Полковник говорил слишком многозначительно и слишком уж нудно предупреждал о предстоящих бедах. Увлеченный замыслом командарма, Лебедев не слишком верил во все эти будущие напасти.
– Что будет? Влетит полковнику Целикову. А это значит, нам с вами влетит вдвое меньше. Но я полагаю, что никому не влетит. Я почему-то уверен: Матюхин прав. Танкисты или смотались, или сматываются. И командарм прав: вывешивая новый сигнал, намекая на возможное наступление, он как бы приостанавливает отход эсэсовцев, задерживает хотя бы часть из них. А что может быть лучше для нас, если главный резерв противника окажется ни там, ни сям. Половина колес в пути, а половина стоит и ждет вдали от фронта. На это он и рассчитывает, командарм: прорвется танками, свяжет остатки эсэсовцев, а пехота подтянется позднее. Удача? Быстро попрут вперед. Неудача? Сберегут пехоту. Нет, товарищ полковник, ничего страшного я не вижу. Командарм верит нам, верит Матюхину.
Полковник ушел. Лебедев занялся текущими делами, и тут его вызвали к радистам. Партизаны наконец вышли на связь.

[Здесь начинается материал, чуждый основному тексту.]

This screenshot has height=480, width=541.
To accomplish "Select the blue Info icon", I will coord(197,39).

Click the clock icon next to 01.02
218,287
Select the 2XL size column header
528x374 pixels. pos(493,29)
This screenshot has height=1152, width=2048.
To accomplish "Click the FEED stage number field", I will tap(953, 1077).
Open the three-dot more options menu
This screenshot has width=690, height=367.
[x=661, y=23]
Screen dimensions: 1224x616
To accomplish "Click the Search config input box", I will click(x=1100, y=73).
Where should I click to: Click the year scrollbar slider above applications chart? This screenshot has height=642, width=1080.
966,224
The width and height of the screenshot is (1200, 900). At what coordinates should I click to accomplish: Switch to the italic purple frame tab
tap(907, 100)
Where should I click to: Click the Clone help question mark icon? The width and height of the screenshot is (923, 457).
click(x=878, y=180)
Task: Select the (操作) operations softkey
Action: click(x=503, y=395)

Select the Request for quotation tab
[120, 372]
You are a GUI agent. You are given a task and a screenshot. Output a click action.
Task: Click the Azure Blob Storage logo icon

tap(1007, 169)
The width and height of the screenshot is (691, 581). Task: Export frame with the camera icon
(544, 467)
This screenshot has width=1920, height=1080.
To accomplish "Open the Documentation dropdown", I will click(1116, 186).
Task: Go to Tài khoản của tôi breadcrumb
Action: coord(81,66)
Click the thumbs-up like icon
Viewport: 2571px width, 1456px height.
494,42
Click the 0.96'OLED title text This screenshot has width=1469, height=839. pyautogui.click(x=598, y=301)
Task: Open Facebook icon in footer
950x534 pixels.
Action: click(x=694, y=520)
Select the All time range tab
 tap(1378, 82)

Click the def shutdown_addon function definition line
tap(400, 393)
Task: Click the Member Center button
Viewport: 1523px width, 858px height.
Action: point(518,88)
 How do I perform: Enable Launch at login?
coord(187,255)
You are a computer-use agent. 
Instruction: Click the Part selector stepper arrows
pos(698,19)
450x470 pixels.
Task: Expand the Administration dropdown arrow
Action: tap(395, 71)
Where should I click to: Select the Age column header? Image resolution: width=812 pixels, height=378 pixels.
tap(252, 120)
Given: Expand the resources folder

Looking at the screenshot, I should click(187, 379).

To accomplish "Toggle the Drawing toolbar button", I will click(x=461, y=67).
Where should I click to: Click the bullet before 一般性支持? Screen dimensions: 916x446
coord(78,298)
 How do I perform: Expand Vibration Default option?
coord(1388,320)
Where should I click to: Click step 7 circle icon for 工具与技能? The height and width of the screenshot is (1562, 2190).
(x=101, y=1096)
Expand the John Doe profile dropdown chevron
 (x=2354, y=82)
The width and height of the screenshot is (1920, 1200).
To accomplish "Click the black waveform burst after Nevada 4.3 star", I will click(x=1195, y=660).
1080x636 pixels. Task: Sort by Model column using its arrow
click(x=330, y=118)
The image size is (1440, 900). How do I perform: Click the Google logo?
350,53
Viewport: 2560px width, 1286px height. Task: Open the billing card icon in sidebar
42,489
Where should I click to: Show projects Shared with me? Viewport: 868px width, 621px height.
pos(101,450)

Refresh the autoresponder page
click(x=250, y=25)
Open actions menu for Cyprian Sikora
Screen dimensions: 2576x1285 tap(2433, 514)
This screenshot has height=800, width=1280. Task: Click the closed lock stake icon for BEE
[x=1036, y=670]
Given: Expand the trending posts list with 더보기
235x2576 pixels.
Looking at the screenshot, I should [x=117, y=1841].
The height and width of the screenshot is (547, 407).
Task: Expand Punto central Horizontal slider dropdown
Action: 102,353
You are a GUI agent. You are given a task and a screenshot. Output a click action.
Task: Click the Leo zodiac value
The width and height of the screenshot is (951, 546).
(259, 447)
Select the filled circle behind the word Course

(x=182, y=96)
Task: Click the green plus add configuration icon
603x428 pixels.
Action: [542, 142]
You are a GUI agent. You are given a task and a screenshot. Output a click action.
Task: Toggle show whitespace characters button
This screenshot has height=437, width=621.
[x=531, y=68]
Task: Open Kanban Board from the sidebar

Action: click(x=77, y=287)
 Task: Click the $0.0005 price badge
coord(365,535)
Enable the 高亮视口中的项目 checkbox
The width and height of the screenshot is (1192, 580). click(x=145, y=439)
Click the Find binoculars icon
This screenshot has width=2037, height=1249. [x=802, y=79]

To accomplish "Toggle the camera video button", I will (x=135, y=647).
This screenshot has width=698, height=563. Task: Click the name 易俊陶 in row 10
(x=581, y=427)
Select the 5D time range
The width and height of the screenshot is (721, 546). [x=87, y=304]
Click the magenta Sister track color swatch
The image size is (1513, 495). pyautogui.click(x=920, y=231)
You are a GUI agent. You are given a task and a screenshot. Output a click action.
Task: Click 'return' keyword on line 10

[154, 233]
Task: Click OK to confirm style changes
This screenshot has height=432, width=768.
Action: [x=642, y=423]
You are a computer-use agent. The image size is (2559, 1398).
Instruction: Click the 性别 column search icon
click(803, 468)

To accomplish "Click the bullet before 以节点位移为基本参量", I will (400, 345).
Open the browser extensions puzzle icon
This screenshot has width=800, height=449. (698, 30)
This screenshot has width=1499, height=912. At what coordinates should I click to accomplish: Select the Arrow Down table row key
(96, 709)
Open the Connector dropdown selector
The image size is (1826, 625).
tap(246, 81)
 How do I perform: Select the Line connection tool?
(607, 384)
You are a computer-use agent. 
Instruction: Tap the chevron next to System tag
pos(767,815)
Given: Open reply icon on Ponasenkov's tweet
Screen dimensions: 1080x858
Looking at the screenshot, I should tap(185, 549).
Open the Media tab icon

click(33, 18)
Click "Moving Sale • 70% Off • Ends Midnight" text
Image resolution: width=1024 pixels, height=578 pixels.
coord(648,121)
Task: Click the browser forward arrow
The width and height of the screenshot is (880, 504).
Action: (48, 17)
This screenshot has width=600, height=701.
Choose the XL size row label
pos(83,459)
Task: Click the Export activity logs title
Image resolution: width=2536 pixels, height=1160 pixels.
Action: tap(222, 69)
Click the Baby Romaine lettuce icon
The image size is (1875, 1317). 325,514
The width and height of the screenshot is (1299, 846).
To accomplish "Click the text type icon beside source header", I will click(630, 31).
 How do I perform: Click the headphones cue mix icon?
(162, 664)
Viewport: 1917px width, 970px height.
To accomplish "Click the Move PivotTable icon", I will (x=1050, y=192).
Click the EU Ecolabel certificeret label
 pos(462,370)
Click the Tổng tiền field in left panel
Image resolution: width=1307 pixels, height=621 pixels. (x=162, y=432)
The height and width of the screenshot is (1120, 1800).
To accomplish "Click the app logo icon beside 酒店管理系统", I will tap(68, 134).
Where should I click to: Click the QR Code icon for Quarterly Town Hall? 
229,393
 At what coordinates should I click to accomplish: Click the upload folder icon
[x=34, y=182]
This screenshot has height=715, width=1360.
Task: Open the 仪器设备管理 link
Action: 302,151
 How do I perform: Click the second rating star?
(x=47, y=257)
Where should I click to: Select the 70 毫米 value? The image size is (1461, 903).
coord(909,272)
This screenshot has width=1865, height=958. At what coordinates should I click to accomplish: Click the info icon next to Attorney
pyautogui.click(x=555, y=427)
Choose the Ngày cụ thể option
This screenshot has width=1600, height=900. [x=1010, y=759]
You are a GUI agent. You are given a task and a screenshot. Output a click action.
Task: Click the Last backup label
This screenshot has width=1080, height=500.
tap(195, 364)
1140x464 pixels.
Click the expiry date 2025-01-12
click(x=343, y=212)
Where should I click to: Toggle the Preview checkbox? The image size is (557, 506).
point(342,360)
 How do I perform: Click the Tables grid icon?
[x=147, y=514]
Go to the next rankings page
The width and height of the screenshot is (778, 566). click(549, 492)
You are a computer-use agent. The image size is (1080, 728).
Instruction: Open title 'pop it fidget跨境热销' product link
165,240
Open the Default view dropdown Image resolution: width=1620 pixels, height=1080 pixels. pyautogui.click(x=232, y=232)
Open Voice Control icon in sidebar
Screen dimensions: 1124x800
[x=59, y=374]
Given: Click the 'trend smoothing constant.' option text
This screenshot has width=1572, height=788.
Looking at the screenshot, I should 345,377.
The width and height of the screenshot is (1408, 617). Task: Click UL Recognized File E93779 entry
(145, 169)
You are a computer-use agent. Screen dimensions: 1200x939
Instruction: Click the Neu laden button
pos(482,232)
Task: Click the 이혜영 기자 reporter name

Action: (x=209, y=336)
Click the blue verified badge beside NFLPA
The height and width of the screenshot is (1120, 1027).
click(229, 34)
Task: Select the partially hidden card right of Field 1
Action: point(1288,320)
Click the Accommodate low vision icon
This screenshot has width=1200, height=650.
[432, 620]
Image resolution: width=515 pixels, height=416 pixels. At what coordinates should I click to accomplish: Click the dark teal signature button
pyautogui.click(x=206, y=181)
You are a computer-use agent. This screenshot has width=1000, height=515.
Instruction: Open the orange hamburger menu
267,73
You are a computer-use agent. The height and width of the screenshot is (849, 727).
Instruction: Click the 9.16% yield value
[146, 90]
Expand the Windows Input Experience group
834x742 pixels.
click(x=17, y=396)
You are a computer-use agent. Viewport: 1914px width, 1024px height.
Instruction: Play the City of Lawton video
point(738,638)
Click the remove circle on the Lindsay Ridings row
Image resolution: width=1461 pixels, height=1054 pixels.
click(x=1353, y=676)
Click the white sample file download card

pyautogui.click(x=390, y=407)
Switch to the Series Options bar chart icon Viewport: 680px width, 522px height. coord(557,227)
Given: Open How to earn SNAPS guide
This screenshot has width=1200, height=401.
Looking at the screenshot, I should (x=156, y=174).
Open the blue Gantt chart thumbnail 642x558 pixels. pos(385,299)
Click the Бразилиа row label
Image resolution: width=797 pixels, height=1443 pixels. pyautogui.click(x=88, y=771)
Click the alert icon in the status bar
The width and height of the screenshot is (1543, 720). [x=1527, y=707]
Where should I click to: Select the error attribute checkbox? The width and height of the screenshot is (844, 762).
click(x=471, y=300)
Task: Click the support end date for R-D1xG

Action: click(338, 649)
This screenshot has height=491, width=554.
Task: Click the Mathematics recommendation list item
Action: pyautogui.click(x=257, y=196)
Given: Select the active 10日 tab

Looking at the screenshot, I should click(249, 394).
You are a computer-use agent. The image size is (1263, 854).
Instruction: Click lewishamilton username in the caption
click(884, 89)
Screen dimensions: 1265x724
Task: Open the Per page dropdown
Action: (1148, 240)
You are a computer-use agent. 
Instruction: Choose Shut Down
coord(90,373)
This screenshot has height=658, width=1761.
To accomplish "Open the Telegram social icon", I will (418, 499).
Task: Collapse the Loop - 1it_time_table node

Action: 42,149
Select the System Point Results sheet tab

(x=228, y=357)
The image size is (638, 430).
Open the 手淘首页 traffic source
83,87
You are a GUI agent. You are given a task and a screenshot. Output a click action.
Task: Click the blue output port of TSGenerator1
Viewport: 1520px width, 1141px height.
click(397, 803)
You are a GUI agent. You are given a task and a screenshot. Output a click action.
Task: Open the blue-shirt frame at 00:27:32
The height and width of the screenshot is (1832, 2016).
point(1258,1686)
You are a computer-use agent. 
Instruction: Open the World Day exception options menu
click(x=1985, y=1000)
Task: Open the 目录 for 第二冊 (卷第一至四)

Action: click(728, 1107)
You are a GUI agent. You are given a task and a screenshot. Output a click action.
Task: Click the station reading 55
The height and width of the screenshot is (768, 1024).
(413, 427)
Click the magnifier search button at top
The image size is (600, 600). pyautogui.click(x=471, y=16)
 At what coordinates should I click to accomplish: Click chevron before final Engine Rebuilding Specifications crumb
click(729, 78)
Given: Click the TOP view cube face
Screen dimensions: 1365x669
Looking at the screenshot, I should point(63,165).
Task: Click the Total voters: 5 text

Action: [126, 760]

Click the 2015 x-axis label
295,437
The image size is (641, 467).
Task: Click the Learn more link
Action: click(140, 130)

Он примчался к ним уже под вечер. В радиограмме сообщалось:
«Вероятность отхода подтверждается железнодорожником. Уточняем размеры. Направление отхода в обе стороны, с последующим переводом с северного направления на запад, К сожалению, визуально не засечен отход танков, очень хорошая маскировка. Футбольный матч сорван неизвестными, погибло около тридцати человек, преимущественно офицеров. Метод действия неизвестных ни на что не похож. Связь задерживалась неисправностью рации. Продолжаем выполнение задания».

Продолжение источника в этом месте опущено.